Quando tinhamos de enfrentar o impeachment com a força do povo mobilizado na rua, as direções disseram que iríamos vencer naquela arapuca de corruptos e ladrões que chamam de Congresso Nacional. As lágrimas da queda de Dilma ainda não secaram no Vale do Anhangabaú.

Quando Temer trucidou as leis trabalhistas, fizemos um dia de greve geral, tinhamos que ter feito mais, mas estamos direções que hoje confiam em Haddad, não soaram o alarme. Disseram que a solução eram as tais diretas, que eram nada mais nada mais do que um projeto de lei (!!) para convocar as tais diretas, isso nunca foi nem votado, o Congresso golpista cuspiu na cara do povo, e Temer trouxe de volta a fome para o Brasil.

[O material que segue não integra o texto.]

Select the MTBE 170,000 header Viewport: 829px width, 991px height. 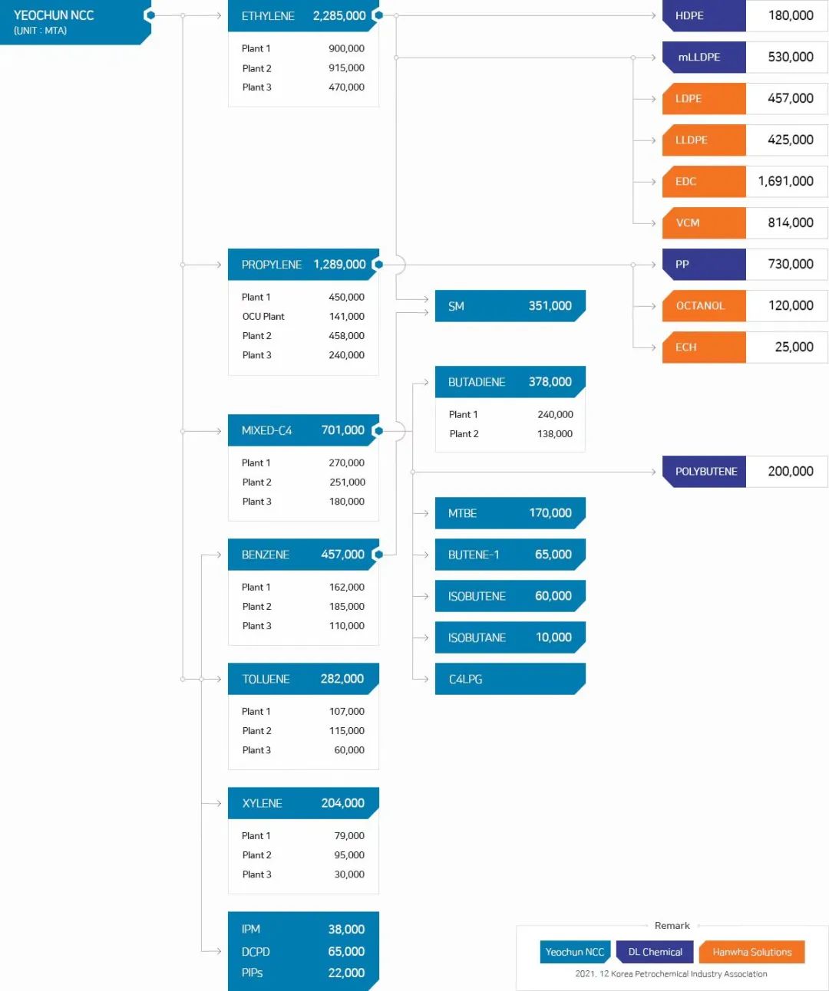pos(510,513)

Quando Lula foi chamado ir para Curitiba, o PCO e outros setores chamaram a lutar, a ocupar as ruas, mas novamente, as mesmas direções disseram que apenas os advogados podiam resolver, que a lei estava do lado de Lula. Descobrimos que advogado nenhum neste País, talvez se tivessem trazido um americano, poderia convencer o Juiz Moro, e que lei nenhuma valia para Lula.

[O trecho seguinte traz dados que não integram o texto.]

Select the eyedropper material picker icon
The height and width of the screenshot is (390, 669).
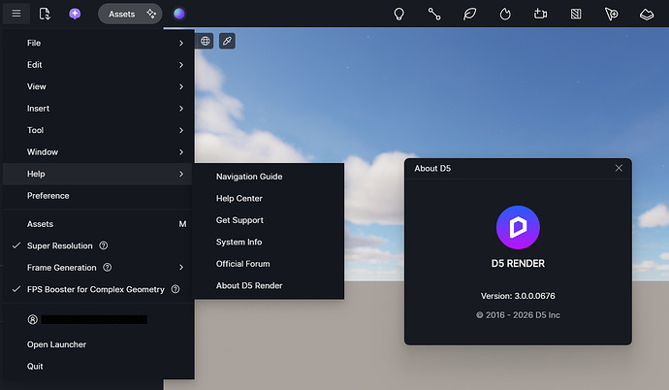coord(226,41)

Quando ele foi preso, a militância, como gatos escaldados, se dispôs a defender Lula, encastelá-lo no Sindicato dos Metalúrgicos e enfrentar os golpistas com a força da classe operária do ABC, que sempre esteve com Lula, de onde surgiu Lula, desta vez o povo até fechou a porta do Sindicato e estava preparado para uma “guerra fratricida” entre a esquerda. Mas lá, as mesmas vozes, prevaleceram, disseram que ele sairia em 15 dias, fazem 158.

Não podemos mais traçar o caminho de menor resistência, isto é da luta puramente institucional. O golpe controla as instituições. O povo escolheu Dilma, o golpe impôs o processo de impeachment, a esquerda aceitou, foi derrotada. Agora o golpe exigiu Lula fora da eleição, aceitaram, este é o caminho dos que abaixam a cabeça, o caminho da submissão, se os metalúrgicos do ABC tivessem trilhado este caminho em 1979, Lula estaria preso até hoje pelo regime militar.

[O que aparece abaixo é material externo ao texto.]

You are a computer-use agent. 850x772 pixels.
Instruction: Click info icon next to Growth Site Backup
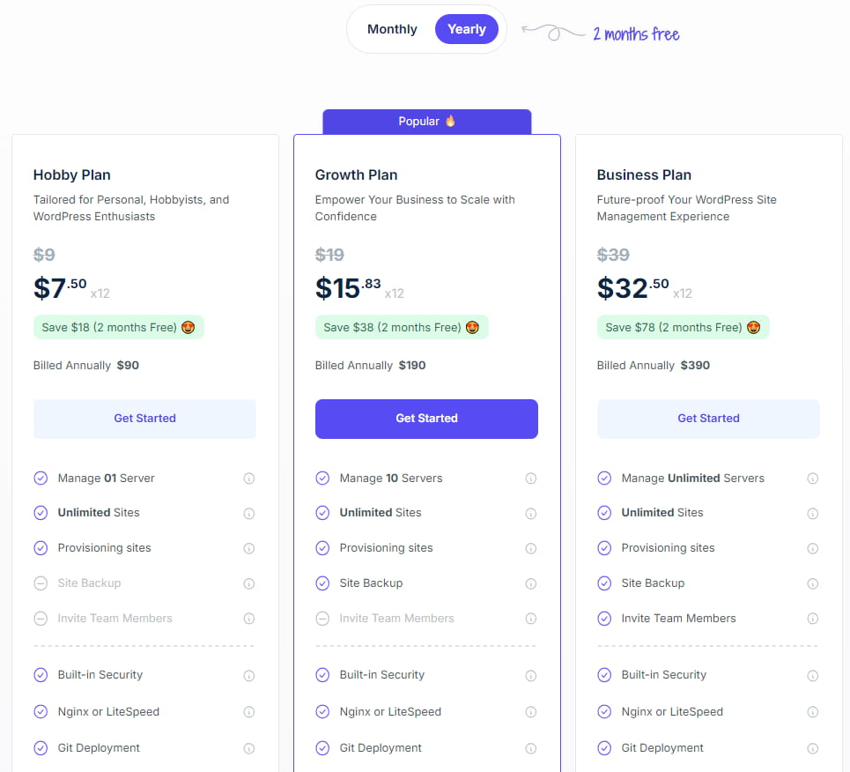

Em um ato em São Paulo, na segunda-feira (11), um velho metalúrgico da Villares, fábrica onde Lula trabalhava, disse “Lula fez greve por nós, temos que fazer uma greve geral por ele”, é preciso ouvir este metalúrgico, é preciso trilhar este caminho, o caminho da mobilização.

A luta não acaba aqui, mas é preciso mudar o curso, confiar nas ruas, falar de novo, falar muito, falar em todos lugares, ajudar o povo falar: Sem Lula é Fraude! O povo já pensa isso. É preciso entender, apenas a mobilização revolucionária dos trabalhadores pode derrotar o golpe, é preciso tomar as ruas com esta política, elas responderão, estão aguardando o chamado.